* [Exercise aim] Could you recast the lines starting at the one containing "At what coordinates should I click to accomplish: Click" and ending at the one containing "click(23, 16)" as a numbered list, with blank lines left out?

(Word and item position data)
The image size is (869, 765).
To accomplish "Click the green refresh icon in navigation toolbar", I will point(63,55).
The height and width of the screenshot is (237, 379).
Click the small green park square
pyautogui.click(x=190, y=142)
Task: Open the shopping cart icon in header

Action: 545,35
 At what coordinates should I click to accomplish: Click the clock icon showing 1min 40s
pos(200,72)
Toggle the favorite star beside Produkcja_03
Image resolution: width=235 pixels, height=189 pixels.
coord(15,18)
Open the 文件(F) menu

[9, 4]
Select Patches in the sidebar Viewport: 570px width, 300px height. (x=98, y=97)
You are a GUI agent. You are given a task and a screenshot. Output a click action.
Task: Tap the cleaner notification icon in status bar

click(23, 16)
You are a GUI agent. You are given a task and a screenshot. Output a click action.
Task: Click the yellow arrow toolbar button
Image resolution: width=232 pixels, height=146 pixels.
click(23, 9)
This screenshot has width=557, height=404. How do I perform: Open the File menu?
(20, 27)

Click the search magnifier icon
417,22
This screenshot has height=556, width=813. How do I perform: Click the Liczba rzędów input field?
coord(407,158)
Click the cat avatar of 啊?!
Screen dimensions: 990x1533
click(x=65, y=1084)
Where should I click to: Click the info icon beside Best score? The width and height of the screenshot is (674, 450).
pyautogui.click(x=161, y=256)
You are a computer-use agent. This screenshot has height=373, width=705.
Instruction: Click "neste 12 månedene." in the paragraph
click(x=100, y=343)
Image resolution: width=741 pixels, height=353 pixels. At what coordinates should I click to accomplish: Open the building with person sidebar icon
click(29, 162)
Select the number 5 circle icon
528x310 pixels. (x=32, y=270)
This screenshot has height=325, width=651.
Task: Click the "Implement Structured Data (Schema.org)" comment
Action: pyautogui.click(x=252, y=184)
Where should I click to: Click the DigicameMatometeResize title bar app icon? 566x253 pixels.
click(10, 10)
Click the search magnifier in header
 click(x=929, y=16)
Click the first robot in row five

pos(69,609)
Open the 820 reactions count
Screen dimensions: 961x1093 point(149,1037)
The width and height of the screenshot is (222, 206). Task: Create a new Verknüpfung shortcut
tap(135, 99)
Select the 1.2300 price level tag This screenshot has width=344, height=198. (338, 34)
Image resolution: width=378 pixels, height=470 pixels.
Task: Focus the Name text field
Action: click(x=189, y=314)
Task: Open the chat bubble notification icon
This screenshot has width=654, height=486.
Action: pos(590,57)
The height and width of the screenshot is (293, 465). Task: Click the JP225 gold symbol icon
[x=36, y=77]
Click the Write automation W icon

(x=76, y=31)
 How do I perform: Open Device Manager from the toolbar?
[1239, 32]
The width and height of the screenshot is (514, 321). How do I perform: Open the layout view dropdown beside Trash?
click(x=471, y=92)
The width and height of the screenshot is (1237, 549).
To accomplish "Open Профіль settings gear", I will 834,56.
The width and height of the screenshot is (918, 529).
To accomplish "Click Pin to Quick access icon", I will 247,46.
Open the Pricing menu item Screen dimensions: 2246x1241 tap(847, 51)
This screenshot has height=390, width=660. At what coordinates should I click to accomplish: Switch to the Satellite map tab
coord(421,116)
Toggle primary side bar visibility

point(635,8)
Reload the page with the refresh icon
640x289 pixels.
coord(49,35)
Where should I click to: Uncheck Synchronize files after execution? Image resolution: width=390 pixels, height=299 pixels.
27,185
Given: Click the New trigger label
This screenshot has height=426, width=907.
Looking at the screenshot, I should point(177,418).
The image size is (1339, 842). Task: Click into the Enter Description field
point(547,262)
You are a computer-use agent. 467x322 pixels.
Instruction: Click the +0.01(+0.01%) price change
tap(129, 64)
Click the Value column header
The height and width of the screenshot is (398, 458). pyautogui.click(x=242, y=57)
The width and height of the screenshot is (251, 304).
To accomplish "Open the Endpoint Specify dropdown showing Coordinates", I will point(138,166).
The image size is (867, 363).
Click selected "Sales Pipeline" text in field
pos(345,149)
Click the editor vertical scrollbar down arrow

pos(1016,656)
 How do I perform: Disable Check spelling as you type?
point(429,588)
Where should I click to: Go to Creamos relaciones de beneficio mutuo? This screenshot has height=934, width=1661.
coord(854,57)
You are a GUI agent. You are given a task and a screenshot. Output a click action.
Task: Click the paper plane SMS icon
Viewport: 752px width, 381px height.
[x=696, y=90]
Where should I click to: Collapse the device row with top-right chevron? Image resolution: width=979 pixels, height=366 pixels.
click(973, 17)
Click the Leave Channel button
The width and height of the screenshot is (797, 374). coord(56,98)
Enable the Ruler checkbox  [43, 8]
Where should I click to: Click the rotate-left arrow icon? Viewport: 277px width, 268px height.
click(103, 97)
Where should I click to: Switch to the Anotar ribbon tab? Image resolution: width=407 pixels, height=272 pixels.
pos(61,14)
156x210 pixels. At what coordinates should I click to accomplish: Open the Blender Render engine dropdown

* [In response]
1.  At what coordinates should I click to accomplish: Click the clock icon showing 1min 40s
2. pos(200,72)
3. Toggle the favorite star beside Produkcja_03
4. Image resolution: width=235 pixels, height=189 pixels.
5. coord(15,18)
6. Open the 文件(F) menu
7. [9, 4]
8. Select Patches in the sidebar Viewport: 570px width, 300px height. (x=98, y=97)
9. You are a GUI agent. You are given a task and a screenshot. Output a click action.
10. Task: Tap the cleaner notification icon in status bar
11. click(23, 16)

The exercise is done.